If the word belongs to a document with label $y_i$ increase the probability of $y_i$ linearly by the number of documents with label $y_i$ that contain the word.
I would also need to do a lot of pre-processing of the data, such as removing unnessary words.
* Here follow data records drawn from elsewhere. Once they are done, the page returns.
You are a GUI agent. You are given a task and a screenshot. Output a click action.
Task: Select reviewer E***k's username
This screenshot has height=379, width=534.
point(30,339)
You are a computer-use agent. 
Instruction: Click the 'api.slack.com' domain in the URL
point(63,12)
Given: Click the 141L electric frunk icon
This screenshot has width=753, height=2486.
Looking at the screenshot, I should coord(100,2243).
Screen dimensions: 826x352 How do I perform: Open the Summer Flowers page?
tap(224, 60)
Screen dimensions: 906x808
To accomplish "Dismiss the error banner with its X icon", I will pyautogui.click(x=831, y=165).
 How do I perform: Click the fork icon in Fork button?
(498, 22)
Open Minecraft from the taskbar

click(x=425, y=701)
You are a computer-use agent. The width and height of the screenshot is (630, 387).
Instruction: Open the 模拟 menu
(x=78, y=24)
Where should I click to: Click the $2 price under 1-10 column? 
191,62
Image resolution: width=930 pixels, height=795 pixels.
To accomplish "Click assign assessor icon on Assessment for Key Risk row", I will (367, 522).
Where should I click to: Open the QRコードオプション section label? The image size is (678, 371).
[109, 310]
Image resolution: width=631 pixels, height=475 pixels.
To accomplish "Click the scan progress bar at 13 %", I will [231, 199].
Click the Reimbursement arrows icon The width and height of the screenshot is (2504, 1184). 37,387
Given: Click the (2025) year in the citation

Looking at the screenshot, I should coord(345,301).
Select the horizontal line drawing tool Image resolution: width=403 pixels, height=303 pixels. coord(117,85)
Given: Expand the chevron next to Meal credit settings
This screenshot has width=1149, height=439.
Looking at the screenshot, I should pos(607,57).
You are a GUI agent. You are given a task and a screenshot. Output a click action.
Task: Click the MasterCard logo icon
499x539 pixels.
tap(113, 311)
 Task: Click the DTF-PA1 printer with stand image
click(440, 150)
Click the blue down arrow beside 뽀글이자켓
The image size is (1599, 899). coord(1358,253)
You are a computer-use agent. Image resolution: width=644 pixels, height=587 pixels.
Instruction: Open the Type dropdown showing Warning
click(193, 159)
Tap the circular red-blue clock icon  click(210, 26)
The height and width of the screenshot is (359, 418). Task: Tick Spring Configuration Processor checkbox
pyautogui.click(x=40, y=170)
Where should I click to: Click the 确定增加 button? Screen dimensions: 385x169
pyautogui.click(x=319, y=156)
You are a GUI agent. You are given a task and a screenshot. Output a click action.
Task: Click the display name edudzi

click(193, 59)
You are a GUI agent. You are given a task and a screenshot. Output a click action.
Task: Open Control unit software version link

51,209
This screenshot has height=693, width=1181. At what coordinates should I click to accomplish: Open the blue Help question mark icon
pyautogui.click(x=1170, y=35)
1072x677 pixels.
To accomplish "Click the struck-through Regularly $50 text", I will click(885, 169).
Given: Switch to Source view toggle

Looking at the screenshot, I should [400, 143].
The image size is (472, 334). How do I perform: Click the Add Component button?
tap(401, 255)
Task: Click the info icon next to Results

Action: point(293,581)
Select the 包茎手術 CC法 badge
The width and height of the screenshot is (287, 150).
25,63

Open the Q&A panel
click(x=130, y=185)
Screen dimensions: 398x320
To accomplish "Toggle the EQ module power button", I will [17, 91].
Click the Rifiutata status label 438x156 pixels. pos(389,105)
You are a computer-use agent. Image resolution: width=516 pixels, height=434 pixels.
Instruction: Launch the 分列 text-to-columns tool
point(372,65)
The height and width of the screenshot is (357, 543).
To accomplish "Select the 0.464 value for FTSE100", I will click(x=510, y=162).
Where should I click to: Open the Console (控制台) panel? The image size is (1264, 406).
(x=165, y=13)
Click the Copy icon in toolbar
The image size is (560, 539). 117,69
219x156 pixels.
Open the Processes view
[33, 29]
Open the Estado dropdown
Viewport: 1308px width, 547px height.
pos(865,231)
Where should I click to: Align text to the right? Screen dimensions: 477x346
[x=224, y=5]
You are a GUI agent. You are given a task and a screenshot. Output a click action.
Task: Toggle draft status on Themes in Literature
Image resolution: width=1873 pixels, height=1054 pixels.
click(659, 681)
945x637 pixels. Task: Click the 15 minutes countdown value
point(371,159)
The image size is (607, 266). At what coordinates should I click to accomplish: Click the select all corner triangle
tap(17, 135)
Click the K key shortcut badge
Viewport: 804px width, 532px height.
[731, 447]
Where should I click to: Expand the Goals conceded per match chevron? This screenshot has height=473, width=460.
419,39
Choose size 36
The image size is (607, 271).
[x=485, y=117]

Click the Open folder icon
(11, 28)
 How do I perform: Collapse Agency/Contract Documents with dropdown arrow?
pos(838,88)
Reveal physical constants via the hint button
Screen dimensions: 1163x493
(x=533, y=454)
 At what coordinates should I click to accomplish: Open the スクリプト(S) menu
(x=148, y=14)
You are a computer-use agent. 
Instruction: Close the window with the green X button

I also need to structure the data such that each column is a label, a row is a word and the value at word $i$ and label $j$ is the proportion of number of times word $i$ appears in documents with label $j$. If a word does not appear in a document with label $j$, then the value will not be 0 due to Cramwell's rule, but will be a small number.
# Datasets
```{r, include=FALSE}
mod_apte_test <- read_csv("./data/R-21578/ModApte_test.csv",
col_types = cols(.default = "c")
) %>%
select("text", "topics") %>%
drop_na()
mod_apte_train <- read_csv("./data/R-21578/ModApte_train.csv",
col_types = cols(.default = "c")
) %>%
select("text", "topics") %>%
drop_na()
mod_apte_unused <- read_csv("./data/R-21578/ModApte_unused.csv",
col_types = cols(.default = "c")
) %>%
select("text", "topics") %>%
drop_na()
mod_hayes_test <- read_csv("./data/R-21578/ModHayes_test.csv",
col_types = cols(.default = "c")
) %>%
select("text", "topics") %>%
drop_na()
mod_hayes_train <- read_csv("./data/R-21578/ModHayes_train.csv",
col_types = cols(.default = "c")
) %>%
select("text", "topics") %>%
drop_na()
mod_lewis_test <- read_csv("./data/R-21578/ModLewis_test.csv",
col_types = cols(.default = "c")
) %>%
select("text", "topics") %>%
drop_na()
mod_lewis_train <- read_csv("./data/R-21578/ModLewis_train.csv",
col_types = cols(.default = "c")
) %>%
select("text", "topics") %>%
drop_na()
mod_lewis_unused <- read_csv("./data/R-21578/ModLewis_unused.csv",
col_types = cols(.default = "c")
) %>%
select("text", "topics") %>%
drop_na()
reuters_21578 <- bind_rows(
mod_apte_test,
mod_apte_train,
mod_apte_unused,
mod_hayes_test,
mod_hayes_train,
mod_lewis_test,
mod_lewis_train,
mod_lewis_unused
)
```
```{r, include=FALSE}
sentiment <- read_csv("./data/sentiment/sentiment.csv",
col_types = cols(.default = "c")
) %>%
select("text", "sentiment") %>%
drop_na()
```
I have two proposed datasets. One is the Reuters-21578 dataset, which is a collection of 21,578 news articles, which labelled by predefined topics. The second is a collection of 211 financial news headings, each labeled by a number from 0 to 2, where 0 means bad news, 1 is neutral news and 2 is good.
**Reuters-21578 Dataset:**
```{r, echo=FALSE}
reuters_21578 %>%
mutate(text = str_trunc(text, 50)) %>%
head()
```
**News Headings:**
```{r, echo=FALSE}
set.seed(2)
sentiment %>%
mutate(text = iconv(text, to = "UTF-8", sub = "byte")) %>%
mutate(text = str_trunc(text, 70)) %>%
sample_n(6)
```